THE TASK: Please count the lines in these records that contain "will" and give only that count.

DATA LISTING:
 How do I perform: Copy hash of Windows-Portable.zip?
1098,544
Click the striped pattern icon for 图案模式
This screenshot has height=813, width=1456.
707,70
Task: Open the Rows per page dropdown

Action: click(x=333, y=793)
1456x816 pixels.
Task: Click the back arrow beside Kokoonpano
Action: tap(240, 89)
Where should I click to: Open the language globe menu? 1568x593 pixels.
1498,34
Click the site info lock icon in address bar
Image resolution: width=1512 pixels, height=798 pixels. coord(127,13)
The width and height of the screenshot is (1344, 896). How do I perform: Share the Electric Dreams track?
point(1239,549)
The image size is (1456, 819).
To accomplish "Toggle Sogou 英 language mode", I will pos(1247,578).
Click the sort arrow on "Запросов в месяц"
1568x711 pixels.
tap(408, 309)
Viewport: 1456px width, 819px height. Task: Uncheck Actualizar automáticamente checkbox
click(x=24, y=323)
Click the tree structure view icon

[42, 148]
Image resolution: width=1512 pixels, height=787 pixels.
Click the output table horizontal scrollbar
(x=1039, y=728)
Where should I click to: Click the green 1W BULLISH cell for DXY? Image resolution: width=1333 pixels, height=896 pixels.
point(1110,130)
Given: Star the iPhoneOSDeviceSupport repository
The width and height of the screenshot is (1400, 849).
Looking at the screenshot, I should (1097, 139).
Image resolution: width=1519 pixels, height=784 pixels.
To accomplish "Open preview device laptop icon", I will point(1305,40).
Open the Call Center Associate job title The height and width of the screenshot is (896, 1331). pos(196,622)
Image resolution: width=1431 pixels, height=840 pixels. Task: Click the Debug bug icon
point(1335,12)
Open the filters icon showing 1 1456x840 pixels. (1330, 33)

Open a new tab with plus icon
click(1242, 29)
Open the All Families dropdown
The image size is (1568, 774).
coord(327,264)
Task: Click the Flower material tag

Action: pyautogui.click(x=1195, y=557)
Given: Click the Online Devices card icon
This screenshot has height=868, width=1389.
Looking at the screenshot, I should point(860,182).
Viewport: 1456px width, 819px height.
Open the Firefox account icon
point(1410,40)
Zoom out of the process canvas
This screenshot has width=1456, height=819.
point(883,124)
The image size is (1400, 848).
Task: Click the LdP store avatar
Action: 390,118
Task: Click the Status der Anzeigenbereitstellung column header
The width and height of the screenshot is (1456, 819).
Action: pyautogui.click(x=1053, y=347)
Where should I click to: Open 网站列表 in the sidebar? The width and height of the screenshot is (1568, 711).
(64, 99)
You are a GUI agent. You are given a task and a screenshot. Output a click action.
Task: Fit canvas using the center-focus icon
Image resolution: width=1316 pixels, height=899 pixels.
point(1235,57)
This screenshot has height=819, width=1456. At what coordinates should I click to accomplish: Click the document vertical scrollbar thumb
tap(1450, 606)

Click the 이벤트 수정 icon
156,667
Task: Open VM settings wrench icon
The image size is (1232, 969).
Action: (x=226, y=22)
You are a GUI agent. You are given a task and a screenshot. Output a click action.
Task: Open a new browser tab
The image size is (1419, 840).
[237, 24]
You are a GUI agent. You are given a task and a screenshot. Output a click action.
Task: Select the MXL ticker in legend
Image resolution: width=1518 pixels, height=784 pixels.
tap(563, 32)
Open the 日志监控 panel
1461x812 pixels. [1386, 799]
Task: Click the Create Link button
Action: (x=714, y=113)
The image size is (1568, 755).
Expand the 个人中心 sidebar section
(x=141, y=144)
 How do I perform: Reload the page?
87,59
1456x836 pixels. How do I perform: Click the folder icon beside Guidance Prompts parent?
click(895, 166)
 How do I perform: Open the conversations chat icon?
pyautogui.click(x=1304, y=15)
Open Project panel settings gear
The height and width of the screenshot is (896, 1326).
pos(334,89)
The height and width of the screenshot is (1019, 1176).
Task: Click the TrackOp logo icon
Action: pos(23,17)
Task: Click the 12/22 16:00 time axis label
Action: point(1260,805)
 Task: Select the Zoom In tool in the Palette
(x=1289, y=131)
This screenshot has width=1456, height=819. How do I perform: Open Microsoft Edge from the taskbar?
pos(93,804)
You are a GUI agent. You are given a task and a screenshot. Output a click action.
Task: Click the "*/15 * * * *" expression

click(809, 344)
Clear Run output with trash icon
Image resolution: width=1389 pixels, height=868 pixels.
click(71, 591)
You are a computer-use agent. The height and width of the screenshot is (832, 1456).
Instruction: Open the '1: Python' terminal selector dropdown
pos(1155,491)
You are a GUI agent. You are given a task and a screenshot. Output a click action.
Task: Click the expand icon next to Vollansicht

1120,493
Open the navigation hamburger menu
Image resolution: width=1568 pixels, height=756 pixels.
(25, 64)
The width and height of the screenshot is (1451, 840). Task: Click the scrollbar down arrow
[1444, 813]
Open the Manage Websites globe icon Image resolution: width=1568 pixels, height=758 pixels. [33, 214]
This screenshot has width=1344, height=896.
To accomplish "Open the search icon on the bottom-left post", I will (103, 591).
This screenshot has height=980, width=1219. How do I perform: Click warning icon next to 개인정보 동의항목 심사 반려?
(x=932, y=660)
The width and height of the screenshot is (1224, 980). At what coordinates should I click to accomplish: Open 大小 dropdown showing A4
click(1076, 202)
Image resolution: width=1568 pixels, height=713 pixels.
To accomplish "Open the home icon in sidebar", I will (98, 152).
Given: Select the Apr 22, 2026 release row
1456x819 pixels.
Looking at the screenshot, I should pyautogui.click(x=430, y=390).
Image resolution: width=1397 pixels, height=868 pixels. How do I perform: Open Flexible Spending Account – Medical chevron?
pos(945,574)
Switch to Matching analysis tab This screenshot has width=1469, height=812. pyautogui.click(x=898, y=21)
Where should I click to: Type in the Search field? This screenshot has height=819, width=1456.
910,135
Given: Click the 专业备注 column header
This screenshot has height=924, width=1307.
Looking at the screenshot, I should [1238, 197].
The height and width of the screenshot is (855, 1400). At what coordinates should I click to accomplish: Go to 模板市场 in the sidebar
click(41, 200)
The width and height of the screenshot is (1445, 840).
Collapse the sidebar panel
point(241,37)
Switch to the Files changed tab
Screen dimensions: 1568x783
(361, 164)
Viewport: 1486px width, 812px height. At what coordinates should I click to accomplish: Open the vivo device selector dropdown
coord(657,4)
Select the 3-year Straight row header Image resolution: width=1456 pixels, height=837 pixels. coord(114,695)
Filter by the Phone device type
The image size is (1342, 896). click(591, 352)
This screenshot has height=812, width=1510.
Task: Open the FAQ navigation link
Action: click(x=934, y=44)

OUTPUT OF THE EXERCISE: 4